Change settings in tg.conf, run program with multiple source-sink pairs, and get statistics for all flows.

For the C.O.V. you get, if it is large (e.g., >20%), explain why it is so large. Actually TCP Reno lacks built-in mechanism for fair resource allocation. Give some suggestions to improve this performance of TCP Reno. One interesting paper is TCP Vegas [9] which is, under ideal conditions, proportional fair.

4, Active Queue Management

TCP congestion control implements all algorithms in the end system. Further, it puts all complexity in the source side – so called “smart sender, dumb receiver” principle. TCP models network as a black box and depends on pocket loss event to sense congestion. But apparently the router, where congestion happens, is the best place to detect congestion. So, in this part we are going to study a router mechanism which is designed for help end system congestion control.

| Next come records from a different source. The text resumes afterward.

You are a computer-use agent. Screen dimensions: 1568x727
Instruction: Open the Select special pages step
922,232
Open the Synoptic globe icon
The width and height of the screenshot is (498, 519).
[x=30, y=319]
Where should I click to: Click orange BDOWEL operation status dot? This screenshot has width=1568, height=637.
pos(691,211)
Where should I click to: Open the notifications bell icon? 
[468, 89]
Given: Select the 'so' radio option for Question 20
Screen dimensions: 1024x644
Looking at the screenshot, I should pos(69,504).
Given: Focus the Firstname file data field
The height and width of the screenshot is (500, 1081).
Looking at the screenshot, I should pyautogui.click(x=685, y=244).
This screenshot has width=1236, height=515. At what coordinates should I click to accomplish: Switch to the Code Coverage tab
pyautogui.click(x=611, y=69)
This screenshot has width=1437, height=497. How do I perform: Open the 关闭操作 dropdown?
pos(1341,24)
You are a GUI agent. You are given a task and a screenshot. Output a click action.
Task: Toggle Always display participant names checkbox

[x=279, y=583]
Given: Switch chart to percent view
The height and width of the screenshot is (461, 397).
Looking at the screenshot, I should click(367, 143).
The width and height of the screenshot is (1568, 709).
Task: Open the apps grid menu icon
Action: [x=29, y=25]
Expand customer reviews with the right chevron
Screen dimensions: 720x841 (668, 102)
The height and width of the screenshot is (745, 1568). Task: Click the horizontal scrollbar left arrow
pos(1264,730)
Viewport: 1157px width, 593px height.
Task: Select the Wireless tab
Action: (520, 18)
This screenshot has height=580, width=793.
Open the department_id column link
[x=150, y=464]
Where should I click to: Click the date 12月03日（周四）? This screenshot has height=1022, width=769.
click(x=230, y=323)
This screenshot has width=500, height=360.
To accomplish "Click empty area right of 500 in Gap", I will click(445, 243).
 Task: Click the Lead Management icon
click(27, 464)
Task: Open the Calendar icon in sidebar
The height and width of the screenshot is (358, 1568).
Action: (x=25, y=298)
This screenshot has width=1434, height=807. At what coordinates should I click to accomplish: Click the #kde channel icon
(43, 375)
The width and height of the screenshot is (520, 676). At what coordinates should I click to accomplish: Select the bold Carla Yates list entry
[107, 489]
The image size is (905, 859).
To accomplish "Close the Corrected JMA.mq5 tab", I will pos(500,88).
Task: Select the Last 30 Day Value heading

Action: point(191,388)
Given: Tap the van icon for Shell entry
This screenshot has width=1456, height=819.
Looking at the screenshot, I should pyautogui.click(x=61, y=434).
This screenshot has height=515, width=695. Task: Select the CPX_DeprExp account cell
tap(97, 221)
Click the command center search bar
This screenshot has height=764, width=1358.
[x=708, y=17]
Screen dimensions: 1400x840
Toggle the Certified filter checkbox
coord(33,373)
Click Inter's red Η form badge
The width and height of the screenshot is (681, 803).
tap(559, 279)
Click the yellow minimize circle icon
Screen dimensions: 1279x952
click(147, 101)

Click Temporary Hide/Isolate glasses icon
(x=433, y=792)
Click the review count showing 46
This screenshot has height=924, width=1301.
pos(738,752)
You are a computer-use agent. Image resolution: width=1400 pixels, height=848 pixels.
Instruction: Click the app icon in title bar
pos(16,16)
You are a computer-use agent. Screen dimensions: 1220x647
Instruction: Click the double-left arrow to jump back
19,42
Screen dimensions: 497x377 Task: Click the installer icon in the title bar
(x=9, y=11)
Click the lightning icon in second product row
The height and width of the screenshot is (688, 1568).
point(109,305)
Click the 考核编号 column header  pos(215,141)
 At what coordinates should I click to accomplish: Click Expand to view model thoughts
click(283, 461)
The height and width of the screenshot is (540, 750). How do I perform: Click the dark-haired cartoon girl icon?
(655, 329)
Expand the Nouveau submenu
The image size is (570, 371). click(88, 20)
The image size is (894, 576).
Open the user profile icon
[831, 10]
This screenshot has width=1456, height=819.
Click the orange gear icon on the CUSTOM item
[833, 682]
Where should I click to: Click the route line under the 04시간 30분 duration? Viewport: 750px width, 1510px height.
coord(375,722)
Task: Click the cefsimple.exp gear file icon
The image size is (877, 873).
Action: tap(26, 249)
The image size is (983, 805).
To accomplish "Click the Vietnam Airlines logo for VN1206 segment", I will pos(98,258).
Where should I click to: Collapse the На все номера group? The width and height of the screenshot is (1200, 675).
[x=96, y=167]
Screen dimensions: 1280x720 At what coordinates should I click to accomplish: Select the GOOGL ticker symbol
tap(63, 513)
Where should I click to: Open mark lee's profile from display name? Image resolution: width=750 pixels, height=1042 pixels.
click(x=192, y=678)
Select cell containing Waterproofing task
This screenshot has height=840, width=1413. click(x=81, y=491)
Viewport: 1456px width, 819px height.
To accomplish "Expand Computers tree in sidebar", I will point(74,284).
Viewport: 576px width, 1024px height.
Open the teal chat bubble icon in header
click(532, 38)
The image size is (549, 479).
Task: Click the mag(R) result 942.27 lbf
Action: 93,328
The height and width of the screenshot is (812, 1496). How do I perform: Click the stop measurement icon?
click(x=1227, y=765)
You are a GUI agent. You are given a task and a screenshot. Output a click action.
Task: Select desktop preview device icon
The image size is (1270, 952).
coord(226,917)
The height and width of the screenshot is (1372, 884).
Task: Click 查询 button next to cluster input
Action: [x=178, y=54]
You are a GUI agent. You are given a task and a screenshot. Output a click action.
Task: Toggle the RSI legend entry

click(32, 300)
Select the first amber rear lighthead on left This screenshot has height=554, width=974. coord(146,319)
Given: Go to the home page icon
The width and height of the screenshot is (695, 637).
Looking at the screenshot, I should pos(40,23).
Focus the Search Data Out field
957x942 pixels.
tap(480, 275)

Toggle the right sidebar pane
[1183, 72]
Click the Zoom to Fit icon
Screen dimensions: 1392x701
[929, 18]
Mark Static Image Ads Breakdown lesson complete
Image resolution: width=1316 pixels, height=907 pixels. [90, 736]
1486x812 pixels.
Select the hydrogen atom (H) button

4.1 Random Early Detection Algorithm

Both TCP Reno and TCP SACK use packet loss event as an indication of network congestion, or more generally, TCP put as many as possible packets into network and try to make it work at the almost-congested status. If TCP sources send too fast, then there should be packet loss due to router buffer overflow (suppose that other packet losses are neglectable).

There are two problems here. On one side, it’s not desirable to let network work in almost-congested (or “cliff” point, see [6]) status. Because at this point, network is very easy to move into congested status, and the packet queuing delay is also very large, due to the almost full router buffer utilization.

On the other side, using packet loss as a congestion indication is probably true for wired networks, but it’s usually not true for wireless networks, where the bit-error-rate (BER) is much larger than in wired condition. So for wireless TCP, we have to modify TCP congestion control algorithms (see [7]). This experiment will not deal with this, though.